Black Swan: A Strange Bird

"We open our season with Swan Lake. Done to death, I know. But not like this." - Vincent Cassel as Director Micheal Brennan
After weeks of receiving mixed reviews from overseas, Black Swan finally opened in Hong Kong this past weekend just in time for the Oscars. Like Tom Stoppard's 1990 film, Rosencrantz and Guildenstern Are Dead, Black Swan is true metatheatre. It plucks characters from a fictional world, in this case Swan Lake, and reimagines them in a different context while still retaining ties to the original. The world of Black Swan isn't meant to be "real"; it's fictional, created in part by Peter Tchaikovsky, composer of Swan Lake, in collaboration with Black Swan's director, Darren Aronofsky.

Aronofsky pulls off a genuine coup with this remix by smearing together different genres and archetypes. The results are stunning. Characters simultaneously rehearse and act in an "artificial" world, one created by the only "gods" worth mentioning - artists, authors, composers, directors. As a result, Natalie Portman is much more than simply Nina, a talented, but troubled ballerina from Manhattan preparing for the lead role in Swan Lake; she's also the embodiment of the twin characters Odette (the White Swan) and Odile (the Black Swan) from Tchaikovsky's ballet.

But Black Swan is anything but an absurdist farce or existential treatise like Stoppard's Rosencrantz. It's a terrifying psychological thriller, a fantasy mind-fuck that smudges both conscious and subconscious worlds into a dream-like trance, pulling the viewer into its orbit with the same gravitational force as Nina's visceral pirouettes.

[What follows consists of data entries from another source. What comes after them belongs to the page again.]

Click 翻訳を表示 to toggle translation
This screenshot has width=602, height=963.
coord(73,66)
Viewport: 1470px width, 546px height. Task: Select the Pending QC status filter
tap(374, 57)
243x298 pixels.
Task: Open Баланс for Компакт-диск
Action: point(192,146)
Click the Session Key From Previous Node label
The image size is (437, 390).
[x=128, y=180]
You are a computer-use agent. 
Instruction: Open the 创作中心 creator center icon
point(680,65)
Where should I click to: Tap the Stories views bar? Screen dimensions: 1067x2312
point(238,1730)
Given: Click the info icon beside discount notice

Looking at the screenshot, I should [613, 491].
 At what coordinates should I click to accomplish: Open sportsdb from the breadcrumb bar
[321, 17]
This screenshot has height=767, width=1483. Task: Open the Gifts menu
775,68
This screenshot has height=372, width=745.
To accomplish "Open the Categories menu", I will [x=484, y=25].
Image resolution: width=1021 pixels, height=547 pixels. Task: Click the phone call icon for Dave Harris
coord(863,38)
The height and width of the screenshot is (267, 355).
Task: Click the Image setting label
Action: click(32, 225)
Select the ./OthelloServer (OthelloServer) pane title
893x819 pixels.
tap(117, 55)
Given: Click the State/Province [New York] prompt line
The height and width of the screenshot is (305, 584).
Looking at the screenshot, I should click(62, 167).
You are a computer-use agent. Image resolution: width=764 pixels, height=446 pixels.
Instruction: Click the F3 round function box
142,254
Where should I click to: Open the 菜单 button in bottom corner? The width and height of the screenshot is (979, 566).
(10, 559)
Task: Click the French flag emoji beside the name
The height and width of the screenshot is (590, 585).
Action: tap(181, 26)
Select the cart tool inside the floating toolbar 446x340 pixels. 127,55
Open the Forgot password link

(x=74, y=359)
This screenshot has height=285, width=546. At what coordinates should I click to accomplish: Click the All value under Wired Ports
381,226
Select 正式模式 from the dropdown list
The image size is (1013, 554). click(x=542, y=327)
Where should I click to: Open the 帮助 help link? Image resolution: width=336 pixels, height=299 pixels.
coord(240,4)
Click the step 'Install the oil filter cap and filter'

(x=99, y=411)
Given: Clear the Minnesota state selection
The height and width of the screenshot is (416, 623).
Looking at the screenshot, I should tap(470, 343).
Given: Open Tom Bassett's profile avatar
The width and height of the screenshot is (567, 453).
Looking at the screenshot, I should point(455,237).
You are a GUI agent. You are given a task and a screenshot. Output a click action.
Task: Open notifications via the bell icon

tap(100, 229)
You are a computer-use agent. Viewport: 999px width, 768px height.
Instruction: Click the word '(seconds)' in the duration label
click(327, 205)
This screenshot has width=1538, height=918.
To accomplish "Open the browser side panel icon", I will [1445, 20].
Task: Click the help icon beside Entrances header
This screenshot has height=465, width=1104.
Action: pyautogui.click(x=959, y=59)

Portman is great, but like Winnona Ryder before her - who delivers a brief and compelling performance - she's too complacent at times when more Dionysian rapture is needed. The three other main characters - Vincent Cassel as the "sorcerer" who casts a spell over Nina; Barbara Hershey as the psycho-mum; and Mila Kunis as Nina's evil doppelgänger - all fill their designated archetypes perfectly. Aronofsky has succeeded in creating something truly unique - a mash of genres and goosebumps.